Records:
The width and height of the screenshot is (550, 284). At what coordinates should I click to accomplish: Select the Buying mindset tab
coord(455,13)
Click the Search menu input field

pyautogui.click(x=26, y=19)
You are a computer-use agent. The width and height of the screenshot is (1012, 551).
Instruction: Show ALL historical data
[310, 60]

Your objective:
Copy word for word the part of the data from the line containing "You are a computer-use" through the last line of the data, with both of those lines included.

Answer below:
You are a computer-use agent. The width and height of the screenshot is (1012, 551).
Instruction: Show ALL historical data
[310, 60]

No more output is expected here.